La Corte di Cassazione ha accolto la richiesta della famiglia Vannini, delle parti civili e del sostituto procuratore generale di annullare la sentenza d'appello per la famiglia Ciontoli e disporre un nuovo processo. Lo scorso 29 gennaio, infatti, i giudici della corte d'Assise d'Appello di Roma hanno condannato Antonio Ciontoli per omicidio colposo a 5 anni di reclusione, contro i 14 che gli sono stati inflitti in primo grado per omicidio volontario. In secondo grado, sono state confermate le condanne a tre anni per i due figli di Ciontoli, Martina e Federico, e per la moglie Maria Pezzillo.
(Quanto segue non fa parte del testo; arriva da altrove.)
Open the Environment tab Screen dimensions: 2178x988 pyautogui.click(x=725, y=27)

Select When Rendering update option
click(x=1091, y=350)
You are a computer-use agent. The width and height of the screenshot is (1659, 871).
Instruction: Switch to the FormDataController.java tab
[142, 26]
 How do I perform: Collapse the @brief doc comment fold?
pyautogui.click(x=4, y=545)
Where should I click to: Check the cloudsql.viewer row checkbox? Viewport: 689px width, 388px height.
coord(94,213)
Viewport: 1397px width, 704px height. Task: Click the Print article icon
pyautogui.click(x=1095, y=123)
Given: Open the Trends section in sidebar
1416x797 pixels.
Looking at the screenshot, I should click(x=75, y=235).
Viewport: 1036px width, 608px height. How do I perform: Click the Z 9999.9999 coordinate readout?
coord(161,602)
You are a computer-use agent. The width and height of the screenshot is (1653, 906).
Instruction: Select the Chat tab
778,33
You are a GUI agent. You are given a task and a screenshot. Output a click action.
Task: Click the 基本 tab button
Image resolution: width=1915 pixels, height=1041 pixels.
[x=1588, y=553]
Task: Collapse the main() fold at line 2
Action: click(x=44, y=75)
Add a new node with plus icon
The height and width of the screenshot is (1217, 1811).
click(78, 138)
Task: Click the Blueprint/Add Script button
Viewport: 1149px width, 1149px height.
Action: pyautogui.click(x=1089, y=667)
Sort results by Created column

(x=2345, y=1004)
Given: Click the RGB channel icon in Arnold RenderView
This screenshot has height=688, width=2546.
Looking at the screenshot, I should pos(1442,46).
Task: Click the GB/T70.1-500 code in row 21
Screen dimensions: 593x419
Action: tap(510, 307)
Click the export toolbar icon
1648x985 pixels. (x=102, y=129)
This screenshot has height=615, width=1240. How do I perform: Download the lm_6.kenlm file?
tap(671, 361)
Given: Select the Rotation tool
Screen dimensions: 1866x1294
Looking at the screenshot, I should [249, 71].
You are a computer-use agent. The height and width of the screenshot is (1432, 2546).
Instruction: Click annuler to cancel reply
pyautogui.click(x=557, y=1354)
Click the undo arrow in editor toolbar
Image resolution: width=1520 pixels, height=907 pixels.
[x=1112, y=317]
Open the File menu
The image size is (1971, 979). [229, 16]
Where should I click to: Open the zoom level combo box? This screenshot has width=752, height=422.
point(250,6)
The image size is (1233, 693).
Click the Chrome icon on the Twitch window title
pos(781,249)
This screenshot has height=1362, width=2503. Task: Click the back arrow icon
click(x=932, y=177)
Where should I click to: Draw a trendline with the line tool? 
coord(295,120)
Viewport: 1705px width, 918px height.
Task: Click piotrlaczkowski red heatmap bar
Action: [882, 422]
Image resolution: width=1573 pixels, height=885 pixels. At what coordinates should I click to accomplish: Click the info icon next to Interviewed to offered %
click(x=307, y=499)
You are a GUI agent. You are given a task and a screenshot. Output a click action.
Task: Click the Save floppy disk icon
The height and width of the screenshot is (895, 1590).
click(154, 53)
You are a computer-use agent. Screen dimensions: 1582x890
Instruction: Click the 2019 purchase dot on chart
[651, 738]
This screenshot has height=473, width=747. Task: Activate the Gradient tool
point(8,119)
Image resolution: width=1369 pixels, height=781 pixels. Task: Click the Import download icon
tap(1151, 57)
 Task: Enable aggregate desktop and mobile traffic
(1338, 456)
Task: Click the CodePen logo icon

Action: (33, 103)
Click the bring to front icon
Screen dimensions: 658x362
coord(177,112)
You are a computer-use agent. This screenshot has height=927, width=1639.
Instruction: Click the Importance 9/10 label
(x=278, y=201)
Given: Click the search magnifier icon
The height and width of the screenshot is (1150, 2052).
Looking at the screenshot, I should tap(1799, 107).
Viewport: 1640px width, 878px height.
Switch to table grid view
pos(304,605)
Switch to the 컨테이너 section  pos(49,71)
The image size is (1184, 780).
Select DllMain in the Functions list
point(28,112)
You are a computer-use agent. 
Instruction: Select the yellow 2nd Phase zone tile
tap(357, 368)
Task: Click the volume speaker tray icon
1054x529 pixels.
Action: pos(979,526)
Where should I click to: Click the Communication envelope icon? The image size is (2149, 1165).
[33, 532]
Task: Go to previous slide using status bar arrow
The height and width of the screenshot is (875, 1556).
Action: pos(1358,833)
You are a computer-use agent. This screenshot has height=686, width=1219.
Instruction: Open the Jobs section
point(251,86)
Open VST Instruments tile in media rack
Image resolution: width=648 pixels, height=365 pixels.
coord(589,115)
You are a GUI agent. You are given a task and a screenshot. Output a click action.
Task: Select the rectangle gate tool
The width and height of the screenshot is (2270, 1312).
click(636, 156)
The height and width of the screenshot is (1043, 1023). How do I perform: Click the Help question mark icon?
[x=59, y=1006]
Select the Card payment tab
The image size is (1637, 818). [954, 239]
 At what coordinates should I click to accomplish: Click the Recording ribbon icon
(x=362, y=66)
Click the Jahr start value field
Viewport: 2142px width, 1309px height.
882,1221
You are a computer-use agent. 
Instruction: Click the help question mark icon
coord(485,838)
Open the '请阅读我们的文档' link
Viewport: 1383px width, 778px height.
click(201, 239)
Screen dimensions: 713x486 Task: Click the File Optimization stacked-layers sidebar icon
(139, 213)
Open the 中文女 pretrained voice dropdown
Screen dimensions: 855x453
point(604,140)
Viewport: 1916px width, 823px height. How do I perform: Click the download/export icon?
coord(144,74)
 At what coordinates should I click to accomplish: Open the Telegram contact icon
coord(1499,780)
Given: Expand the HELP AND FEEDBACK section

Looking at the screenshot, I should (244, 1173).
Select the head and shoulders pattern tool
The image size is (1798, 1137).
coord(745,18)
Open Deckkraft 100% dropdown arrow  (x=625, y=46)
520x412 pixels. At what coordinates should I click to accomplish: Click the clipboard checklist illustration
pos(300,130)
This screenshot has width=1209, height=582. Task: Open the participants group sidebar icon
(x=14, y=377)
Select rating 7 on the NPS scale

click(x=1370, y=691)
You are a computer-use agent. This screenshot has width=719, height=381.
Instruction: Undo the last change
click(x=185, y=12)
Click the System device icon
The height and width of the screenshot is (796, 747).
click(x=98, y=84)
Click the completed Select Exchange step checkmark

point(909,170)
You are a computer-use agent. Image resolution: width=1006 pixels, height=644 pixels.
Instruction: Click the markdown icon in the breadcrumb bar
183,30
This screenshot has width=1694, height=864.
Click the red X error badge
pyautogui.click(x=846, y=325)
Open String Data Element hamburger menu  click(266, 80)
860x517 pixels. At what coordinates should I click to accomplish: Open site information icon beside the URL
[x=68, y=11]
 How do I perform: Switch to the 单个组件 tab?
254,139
La sentenza, contestata in aula da Marina, la mamma di Marco, e da altri familiari, ha provocato la sollevazione di parte dell'opinione pubblica con manifestazioni al grido di 'Giustizia per Marco'.

In Appello, infatti, il verdetto è stato clamorosamente ridimensionato rispetto alla sentenza di primo grado. Il 14 aprile del 2018, infatti, Antonio Ciontoli è stato condannato dalla Corte d'Assise di Roma per omicidio volontario con dolo eventuale, a 14 anni di reclusione.

Nella sentenza con la quale i giudici della Suprema Corte hanno ordinato un nuovo processo, c'è scritto che la morte di Marco Vannini è stata provocata dalle lesioni causate dal proiettile, ma anche dalla mancanza di soccorsi. Se attivati tempestivamente, avrebbe potuto salvarsi. Inoltre è evidenziata la condotta omissiva di tutti i familiari, oltre ad Antonio Ciontoli che, rimasto inerte, dopo il ferimento avrebbe detto il falso ostacolando i soccorsi.

A vario titolo, i familiari, secondo la Cassazione, hanno preso parte alla gestione delle conseguenze dell'incidente, recuperando l'arma, provvedendo a riporla in un luogo sicuro, rinvenendo il bossolo, eliminando con strofinacci le macchie di sangue. Solo dopo tutto questo, hanno composto, una prima volta, il numero telefonico di chiamata dei soccorsi.

Caso Vannini: 'Vittima di uno stupido scherzo'

Marco Vannini quella notte è stato vittima di uno stupido scherzo: oggi sarebbe vivo se i soccorsi fossero stati tempestivi. Questa la tesi sostenuta dall'avvocato di parte civile, Franco Coppi. Coppi ha ricordato che il proiettile ha provocato a Marco un'emorragia interna, ma il suo cuore ha retto per quasi quattro ore.

Ciontoli si sarebbe attivato subito non già per soccorrerlo, ma per occultare le prove, con la complicità dei familiari consapevoli "della gravità della situazione". Secondo Coppi, "sono stati tutti conniventi", e quando hanno chiamato i soccorsi era troppo tardi.